▸ **Assignment**
Scan the lines below and report each one containing "Plazo" by copying it.
*** Source material ***
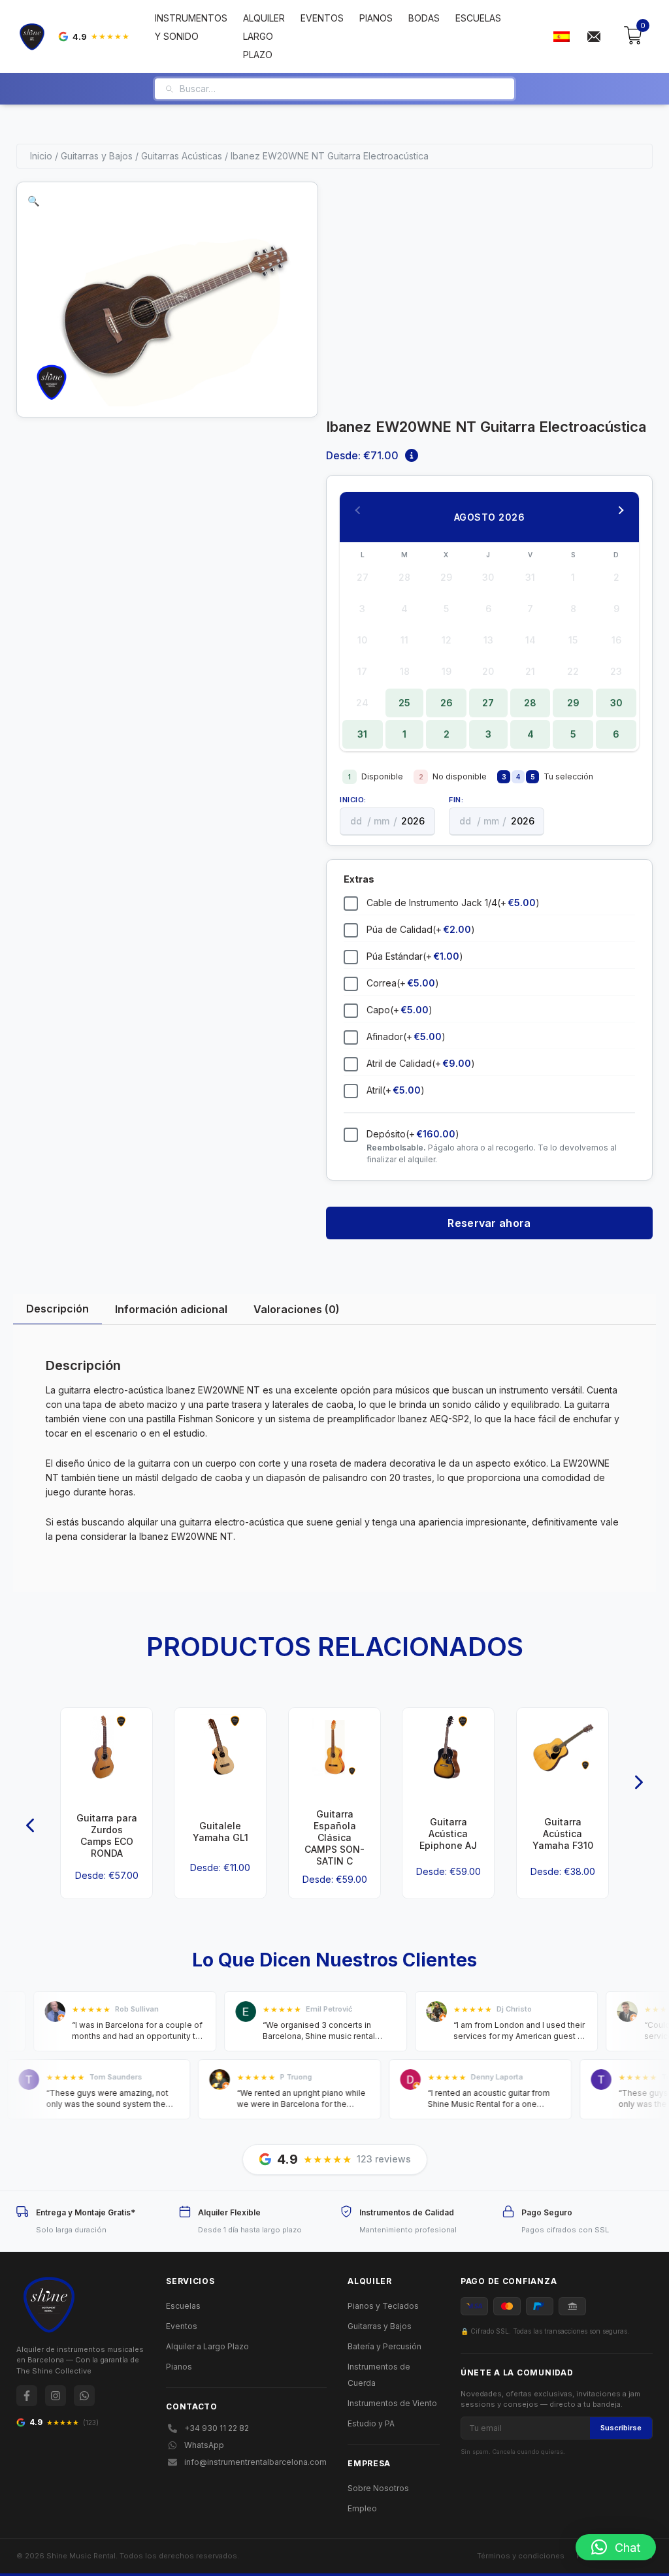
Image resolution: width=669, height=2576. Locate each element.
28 (530, 702)
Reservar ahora (489, 1223)
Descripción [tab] (57, 1308)
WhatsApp (204, 2445)
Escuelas (478, 18)
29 (573, 702)
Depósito (413, 1133)
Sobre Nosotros (378, 2488)
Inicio (41, 155)
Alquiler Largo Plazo (264, 36)
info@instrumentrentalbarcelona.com (255, 2462)
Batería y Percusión (384, 2346)
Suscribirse (621, 2427)
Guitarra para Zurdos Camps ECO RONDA (106, 1836)
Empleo (362, 2508)
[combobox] (342, 88)
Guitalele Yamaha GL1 (220, 1832)
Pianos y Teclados (383, 2306)
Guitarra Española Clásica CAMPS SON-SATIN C (334, 1838)
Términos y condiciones (520, 2555)
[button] (33, 201)
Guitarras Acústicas (181, 155)
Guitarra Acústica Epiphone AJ (448, 1834)
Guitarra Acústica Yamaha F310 (562, 1834)
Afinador (406, 1036)
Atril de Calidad (421, 1063)
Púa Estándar (415, 956)
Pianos (376, 18)
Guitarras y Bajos (97, 155)
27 (488, 702)
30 (616, 702)
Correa (403, 982)
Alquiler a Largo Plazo (207, 2346)
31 (362, 734)
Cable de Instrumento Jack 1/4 (453, 902)
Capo (399, 1009)
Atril (396, 1090)
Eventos (322, 18)
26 (446, 702)
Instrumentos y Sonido (191, 27)
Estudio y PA (371, 2423)
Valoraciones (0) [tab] (296, 1309)
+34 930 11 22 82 (216, 2428)
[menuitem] (561, 36)
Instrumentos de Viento (392, 2403)
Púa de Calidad (421, 929)
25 (404, 702)
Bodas (424, 18)
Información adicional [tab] (171, 1309)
*** End of Source material ***
▸ **Solution to the exercise**
Alquiler Largo Plazo (264, 36)
Alquiler a Largo Plazo (207, 2346)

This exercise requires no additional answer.